Все спало кругом — крыши, деревья, дорога, — спало вблизи и вдалеке. Спал Окский, сердито поджав губы и во сне переживая свое дневное разочарование; спал в домике напротив Вася Трушин, комсомольский секретарь, смяв твердой скулой подушку; спал, а может, опять тревожил ночным беспокойством свою молодую бабку современник Щепкина; спали колхозные люди, копя силу для дневной жизни.

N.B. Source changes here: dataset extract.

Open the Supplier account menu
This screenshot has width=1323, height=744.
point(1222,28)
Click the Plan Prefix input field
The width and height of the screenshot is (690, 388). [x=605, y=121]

Не спали только у нас за стеной. Председатель все ходил и ходил по избе, я отчетливо слышал его то приближающиеся, то замирающие шаги, слышал тихий, звавший его женский голос и вновь мерные, неспешные шаги размышляющего человека. Видно, все думалось ему о той нелегкой крестьянской заботе, которую он по доброй воле взвалил на свои плечи. Мне вспомнилось все виденное и пережитое за день, вспомнились чудесное упорство и вера этого человека, оживившие почти неживое. И последнее чувство, какое я испытал, прежде чем сон опрокинул меня в пахучую духоту клевера, было нежное уважение к моему простому и прекрасному современнику.